Franco Volpi - Heidegger and Aristotle

Translated by Pete Ferreira


66


We don't find what time is — Heidegger asserts — even if we mark each point in the path of the pointer with a number and in the pointer's passing we find there the numbering of its movement. Yet — Heidegger continues — when we look at our watch, on whose face the path of the second hand is marked by numbers, and we follow the movement of the second hand, we say that the second hand indicates the time. We say we read the time from the movement of the hand on the clock and the numbers underneath. We say that the clock measures time and that it indicates it.

But beyond the everyday use we make of it, not even the measurement of time using clocks actually says what time itself is, it doesn't tell us where it is, what is its ontological status. Of course, you say, this location is not on the clock, although the common everyday attitude is that it is from the clock that we know the time, as in the past — before there were clocks — it was obtained by measuring the movement of the Sun. But where is time then? Where's its 'place', if it appears and is always experienced where we follow the movement of a body, without it ever being where the body itself is in motion?
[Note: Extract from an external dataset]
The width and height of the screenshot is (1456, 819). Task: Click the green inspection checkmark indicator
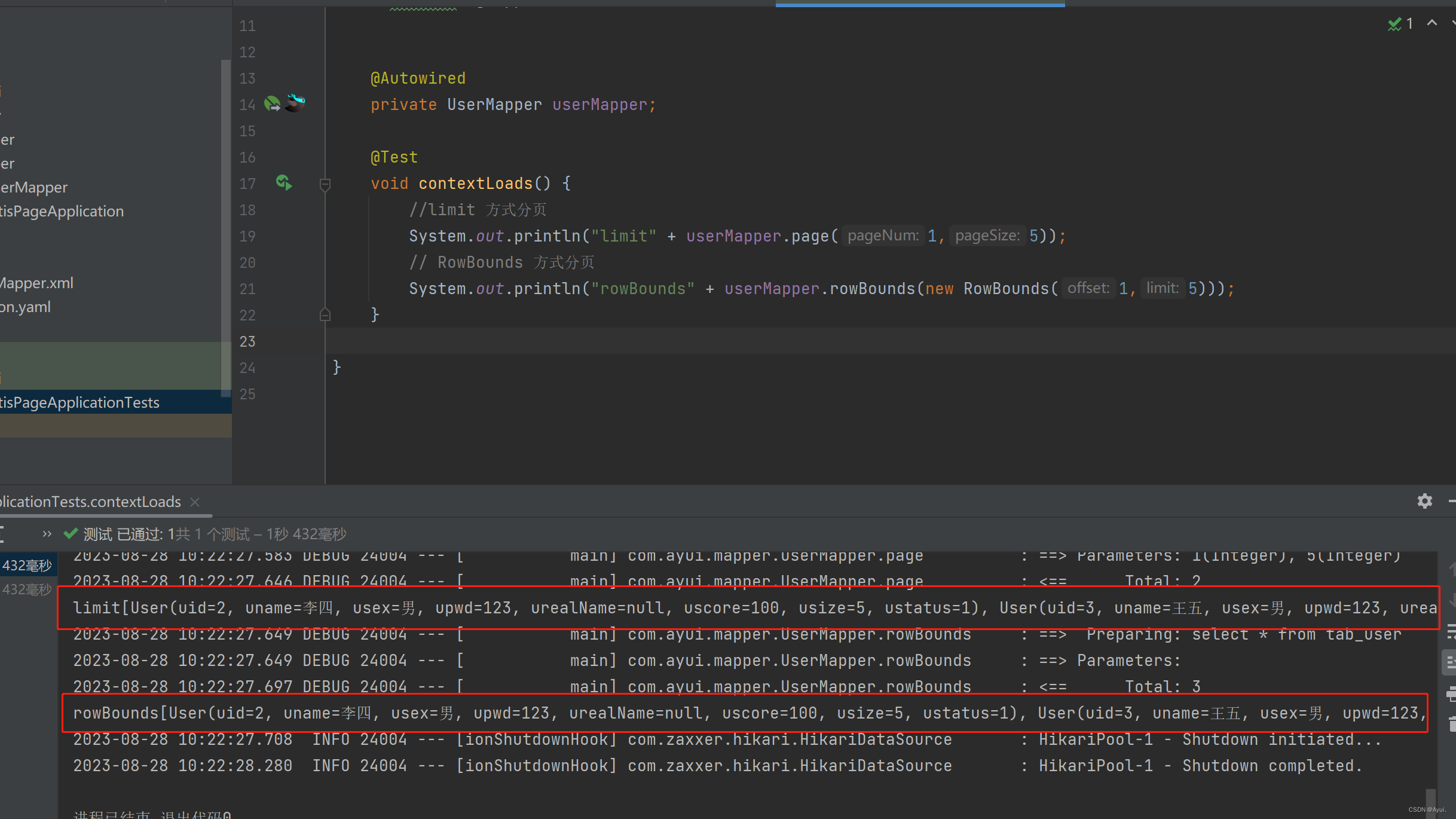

If in saying that time is the number of movement Aristotle takes a basic truth of the common experience of time, the brilliance of his definition for Heidegger lies in the fact that it also defines the horizon within which we can derive, from the numbering of movement, an indication of a temporal character; the Aristotelian definition of time indicates what is the foreknowledge within which we have to consider the movement (of the Sun or of the clock hands), if we want to extract the indication of time. This horizon we seek is defined by the determinations of the before and the after: we experience time when we follow a movement and we number it in relationship to the before and after.

However, even Heidegger objects, before and after are already time determinations. To say then that time is the number of movement according to before and after, amounts to saying that time is time. And the Aristotelian definition seems to be undermined by a petitio principii, it seems to be a tautology.